Jordan Rubin and Garden of Life Ordered to Stop Making Unsubstantiated Advertising Claims

Stephen Barrett, M.D.
November 29, 2006

Garden of Life, Inc., of West Palm Beach, Florida, and its founder and owner, Jordan S. Rubin, have been ordered to stop claiming that their dietary supplements are effective against a long list of ailments, ranging from colds to cancer. In 2004, the FDA ordered Garden of Life to stop making unsubstantiated claims for “Q-Zyme,””Primal Defense,” “Virgin Coconut Oil,” “Fungal Defense,” “FYI (For Your Inflammation),” “RM-10,” “Revivall Classic,” or other products [1] In 2006, the FTC filed a complaint and consent agreement involving unsubstantiated claims that:

  • Primal Defense treats intractable immune disorders, asthma, irritable bowel syndrome, chronic fatigue syndrome, arthritis, lupus, colds, flu, and Crohn’s disease, and reduces users’ blood cholesterol levels;
  • RM-10 treats cancer, helps lower users’ blood cholesterol levels, prevents and treats cardiovascular disease, and treats immune system disorders;
  • Living Multi reduces the risk factor for diabetes and prevents diabetes-related syndromes, reduces the risk of obesity, and reduces inflammation; and
  • FYI (For Your Inflammation) treats and prevents inflammation, including inflammation caused by arthritis, inflammatory bowel disease, sports injuries, asthma, allergies, fibromyalgia, lupus, scleroderma, and other inflammatory conditions.

Under the settlement, Rubin and the company:

  • Must pay $225,000 in consumer redress. If it is found they misrepresented their financial status, they will be responsible for more than $47 million—the total gross sales of the four dietary supplements.
  • Are barred from making unsubstantiated claims about the health benefits, performance, efficacy, safety, or side effects of any food, drug, or dietary supplement, or any program that includes such a product.
  • Are prohibited from misrepresenting the results of any test or study when marketing such products and programs [2].

Rubin claims to have cured himself of “intestinal parasites, severe Candida, extreme anemia, food allergies, diabetes, excruciating abdominal pain, chronic diarrhea, poor circulation, liver problems, chemical sensitivities, chronic fatigue, fibromyalgia, arthritis, insomnia, hair loss, prostate and bladder infections, irregular heartbeat, eye inflammation, and chronic depression.” [3] In 2004, his book The Maker’s Diet made the New York Times list of best-selling hardcover advice books and Entrepreneur Magazine listed Garden of Life as the fifth fastest-growing company in America, with 2003 sales of $43.2 million.

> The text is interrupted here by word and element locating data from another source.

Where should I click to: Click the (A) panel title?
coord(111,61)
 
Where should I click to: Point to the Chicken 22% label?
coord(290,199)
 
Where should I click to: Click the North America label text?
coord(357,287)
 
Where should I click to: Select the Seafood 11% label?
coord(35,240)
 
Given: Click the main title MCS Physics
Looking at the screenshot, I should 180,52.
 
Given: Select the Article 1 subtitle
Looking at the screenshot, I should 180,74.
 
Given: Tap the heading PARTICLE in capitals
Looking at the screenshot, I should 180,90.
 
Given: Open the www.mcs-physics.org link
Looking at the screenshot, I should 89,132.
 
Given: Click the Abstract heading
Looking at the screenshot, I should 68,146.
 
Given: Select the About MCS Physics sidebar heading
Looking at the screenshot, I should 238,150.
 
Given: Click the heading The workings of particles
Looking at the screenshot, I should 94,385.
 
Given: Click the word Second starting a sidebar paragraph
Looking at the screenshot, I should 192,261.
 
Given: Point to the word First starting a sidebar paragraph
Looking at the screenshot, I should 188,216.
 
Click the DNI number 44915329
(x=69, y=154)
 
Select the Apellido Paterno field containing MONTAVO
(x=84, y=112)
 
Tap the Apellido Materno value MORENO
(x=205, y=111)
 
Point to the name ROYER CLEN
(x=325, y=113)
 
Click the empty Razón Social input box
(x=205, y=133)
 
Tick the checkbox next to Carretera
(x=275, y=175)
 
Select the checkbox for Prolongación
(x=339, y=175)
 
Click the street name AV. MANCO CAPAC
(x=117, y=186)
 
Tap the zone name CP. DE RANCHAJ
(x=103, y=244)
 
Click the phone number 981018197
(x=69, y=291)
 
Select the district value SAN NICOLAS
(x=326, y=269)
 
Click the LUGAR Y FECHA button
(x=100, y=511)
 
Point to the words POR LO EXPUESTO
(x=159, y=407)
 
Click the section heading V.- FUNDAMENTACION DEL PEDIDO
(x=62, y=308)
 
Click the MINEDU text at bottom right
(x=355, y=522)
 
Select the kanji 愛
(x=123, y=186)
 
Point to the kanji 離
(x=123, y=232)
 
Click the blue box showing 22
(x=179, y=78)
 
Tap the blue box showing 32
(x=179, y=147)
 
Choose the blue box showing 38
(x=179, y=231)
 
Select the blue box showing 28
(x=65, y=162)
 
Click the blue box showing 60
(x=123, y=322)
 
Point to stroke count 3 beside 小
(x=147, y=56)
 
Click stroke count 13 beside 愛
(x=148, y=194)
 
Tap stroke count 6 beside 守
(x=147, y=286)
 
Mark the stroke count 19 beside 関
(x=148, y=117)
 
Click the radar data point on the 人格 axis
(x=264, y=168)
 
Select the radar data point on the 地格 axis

Rubin’s press materials state that he has degrees in naturopathic medicine and nutrition and is certified as a nutritional consultant [4]. However, none of his “credentials” have any legitimate academic or professional standing:

  • His “NMD” (naturopathic medical doctor) is from the Peoples University of the Americas School of Natural Medicine, a nonaccredited school with no campus.
  • His “PhD” is from the Academy of Natural Therapies, a nonaccredited correspondence school that the State of Hawaii ordered to close in 2003
  • His “CNC” (Certified Nutritional Consultant) comes from the American Association of Nutritional Consultants, whose only requirement for “professional member” status has been payment of a $50 or $60 fee. The CNC requires passage of a test based mainly on the contents of books that promote nutrition quackery [5].


  1. Singleton ER. Warning letter to Robert U. Craven. May 11, 2004.
  2. Dietary supplement maker Garden of Life settles FTC charges: Claimed clinical studies backed Primal Defense, RM-10, Living Multi, and FYI. FTC news release, March 9, 2006.
  3. Jordan’s story. The Makers Diet Web site, accessed March 13, 2006.
  4. About the author. The Makers Diet Web site, accessed March 13, 2006.
  5. Barrett S. The American Association of Nutritional Consultants: Who and what does it represent? Quackwatch, July 16, 2006.

This page was posted on November 29, 2006.